LV: É incorreto classificar a água como um recurso renovável, como muitos livros didáticos de Geografia ainda fazem. Recurso renovável é aquele que, ao ser utilizado, tem a capacidade de se recuperar seus estoques por mecanismos naturais, como no caso das florestas. Este conceito não se adéqua à água, já que as suas quantidades são estáveis no Planeta. A molécula de água não se destrói com o uso e sempre acaba voltando para o sistema, ainda que em outro estado, de modo que sempre apenas “emprestamos” água do ciclo hidrológico. Só que ao mesmo tempo em que os livros didáticos classificam a água como renovável, fala-se que se trata de um recurso finito, o que é um contrassenso. Aqui mesmo na USP há uma campanha de ótimas intenções para o uso racional da água, mas que pecou quando afirmou que água é um “recurso finito”, quando o correto seria dizer: “captar, tratar e distribuir água é caro: economize”, ou então: “a capacidade da sociedade de tratar e distribuir água é finita: economize”.

__DADOS FORNECIDOS__

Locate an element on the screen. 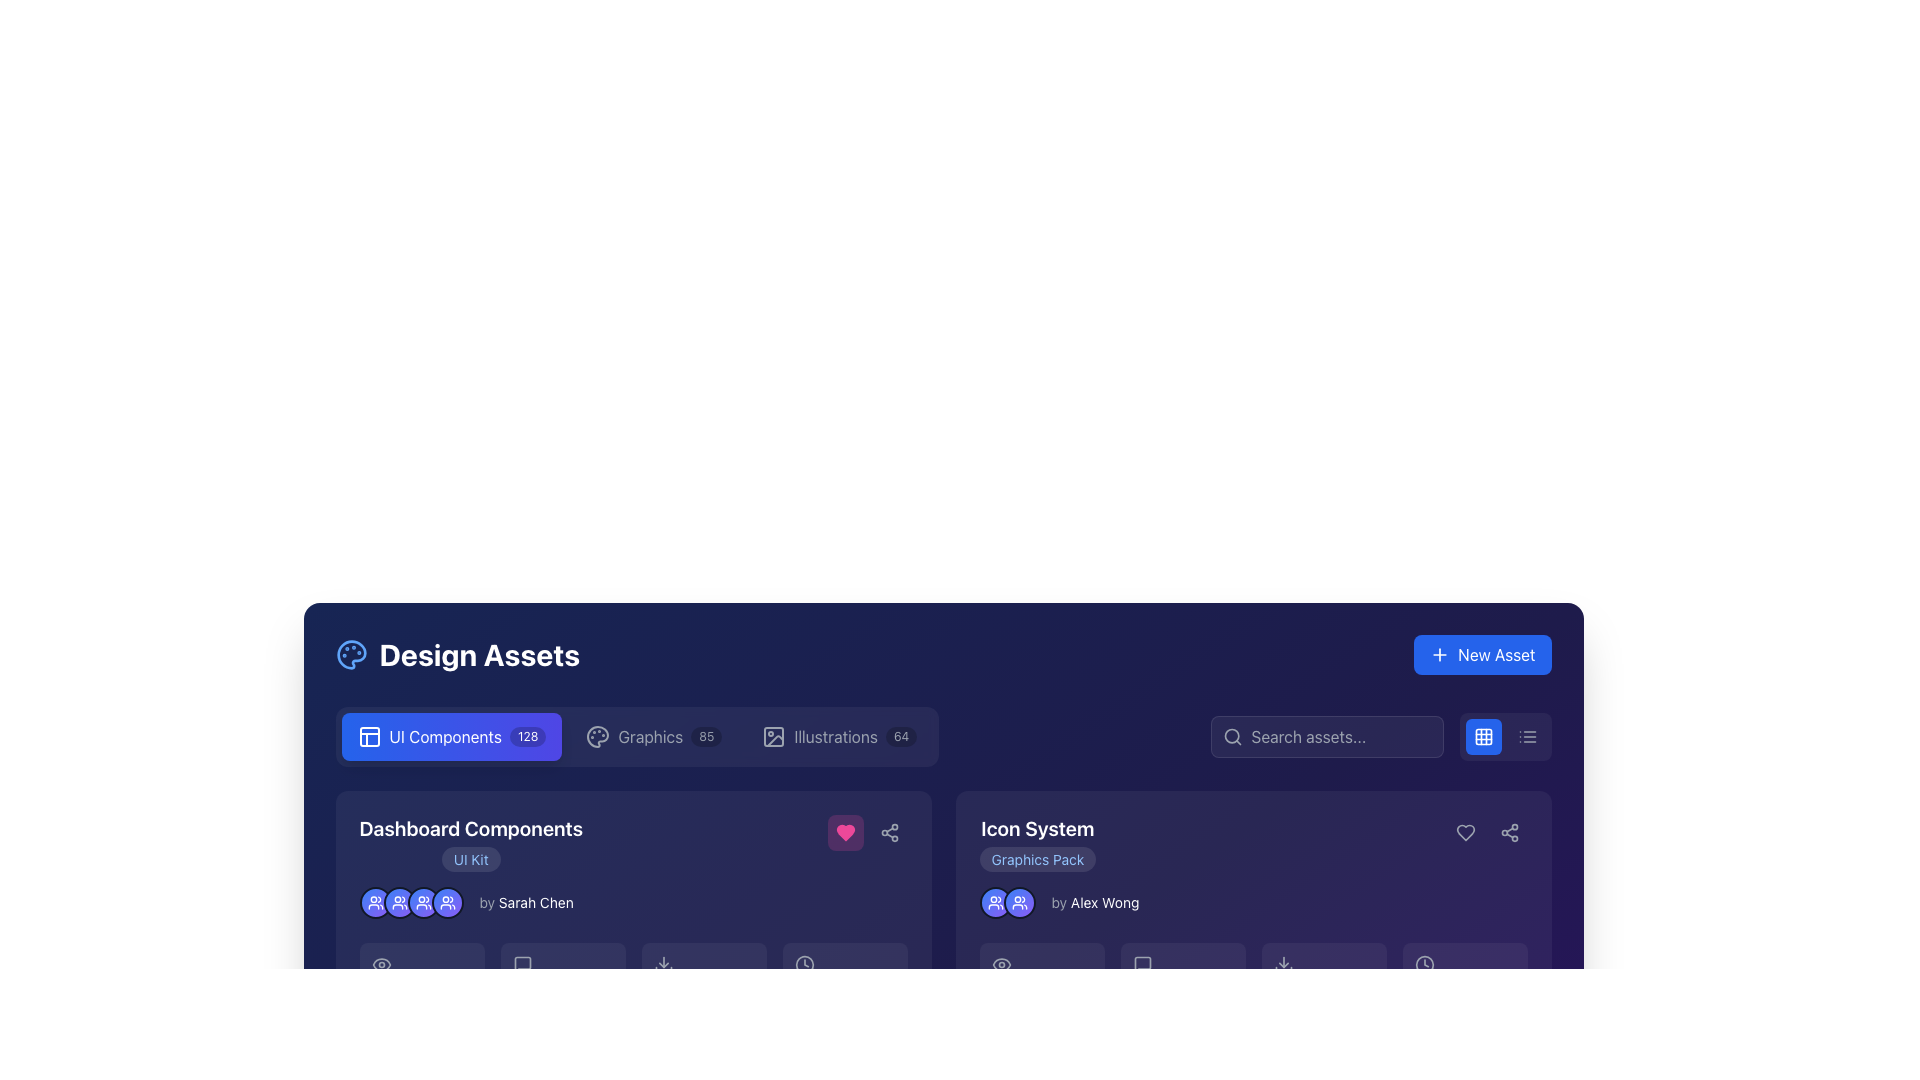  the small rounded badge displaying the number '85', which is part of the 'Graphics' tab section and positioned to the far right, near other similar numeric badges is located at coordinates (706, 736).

* * *

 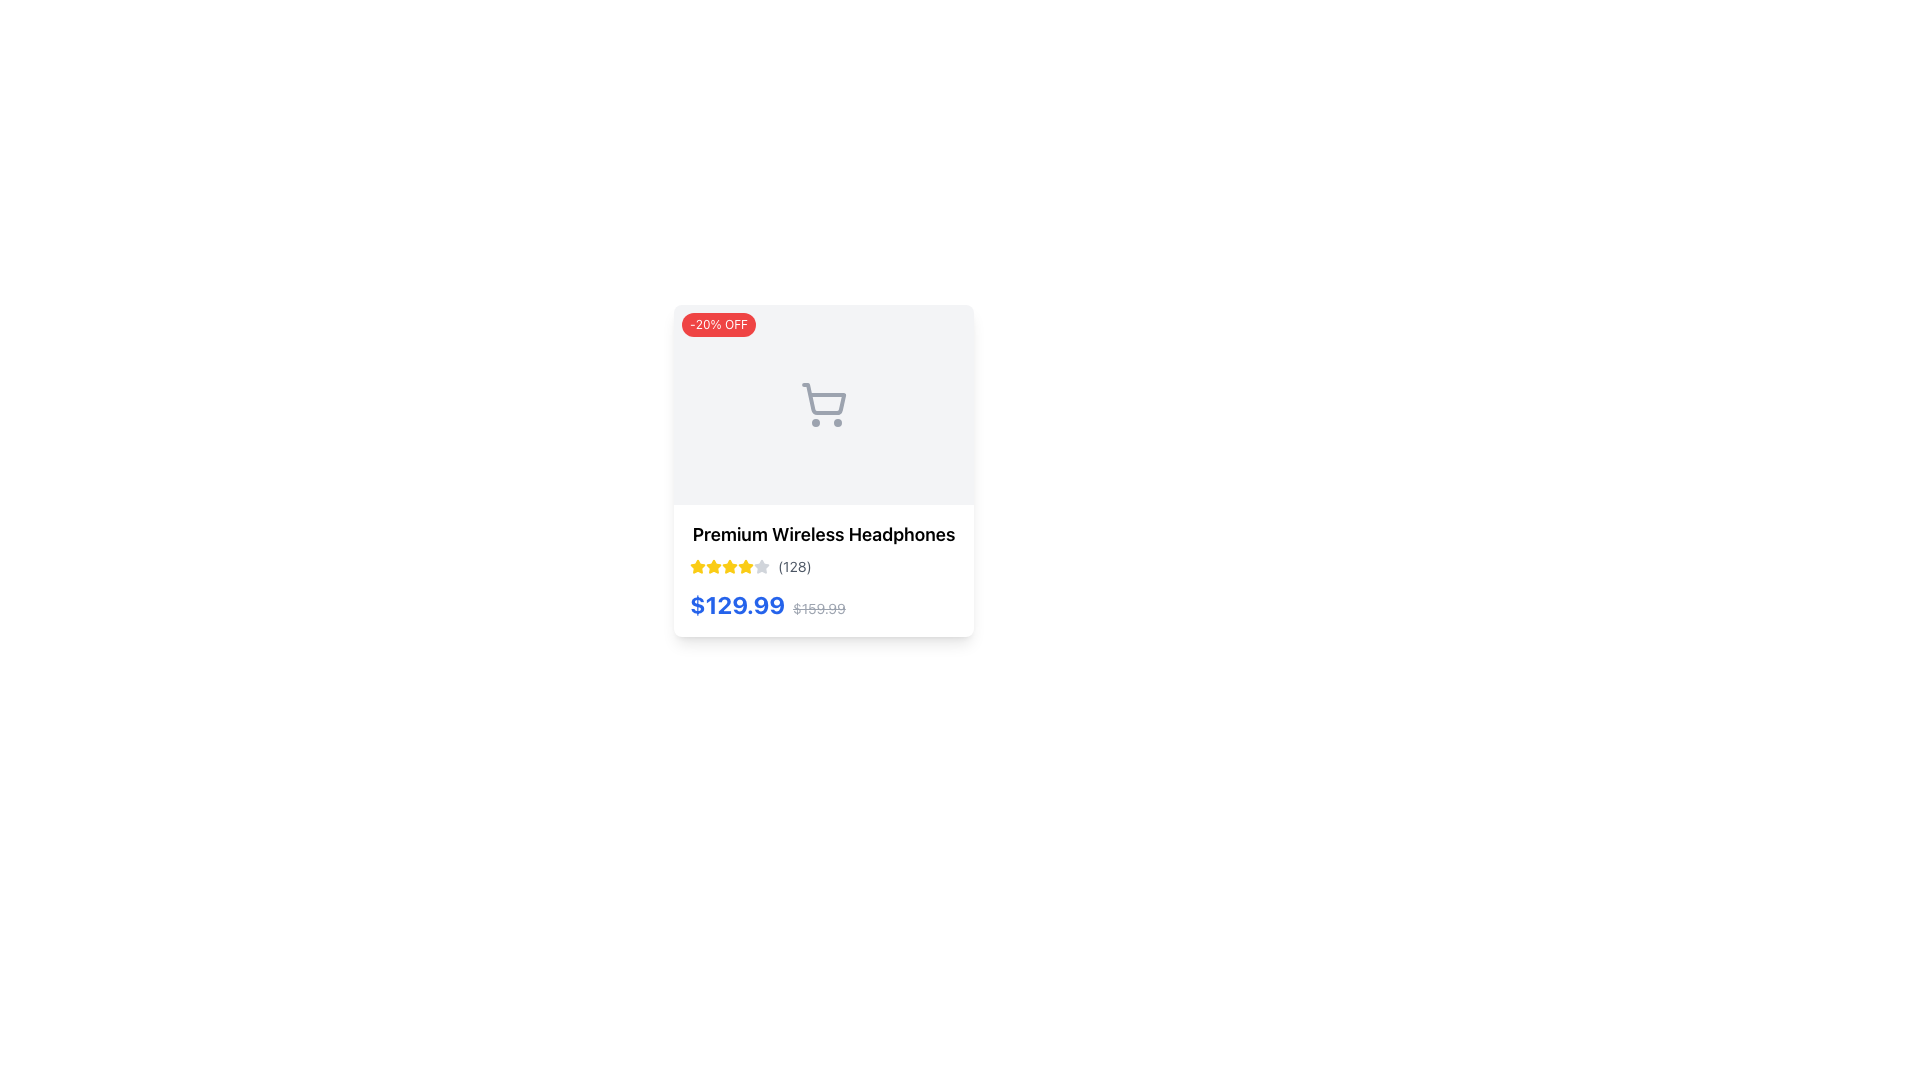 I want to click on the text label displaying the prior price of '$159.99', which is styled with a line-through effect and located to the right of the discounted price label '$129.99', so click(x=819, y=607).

__INSTRUÇÕES DO EXERCÍCIO__
Continue o trecho sobre a classificação da água como recurso, começando logo após a última frase apresentada.

__RESPOSTA ESCRITA__
Finalmente, pouco se fala em desperdício qualitativo, mas apenas no quantitativo. No âmbito doméstico, como não se recebe água de reúso, a mesma água que se bebe se usa para dar a descarga, por exemplo. Cerca de metade dos usos domésticos de água não necessitam de água potável. Vejam que a questão dos recursos hídricos é muito mais complexa dos que os reducionismos difundidos pela mídia.
Falar sobre a inesgotabilidade da água não pode acabar estimulando o uso irracional deste recurso?
LV: Sempre que sou convidado a falar em escolas e faculdades alguém me pergunta isso, se não é perigoso afirmar que a água é infinita. Mas não se pode educar pelo medo, propagando uma visão fatalista. É uma obrigação da academia superar o senso comum. As pessoas têm que conhecer, sim, os riscos de ficarem sem água e, se isso acontecer, ter consciência das reais razões deste fato, do papel de cada um, inclusive delas mesmas pelo uso racional.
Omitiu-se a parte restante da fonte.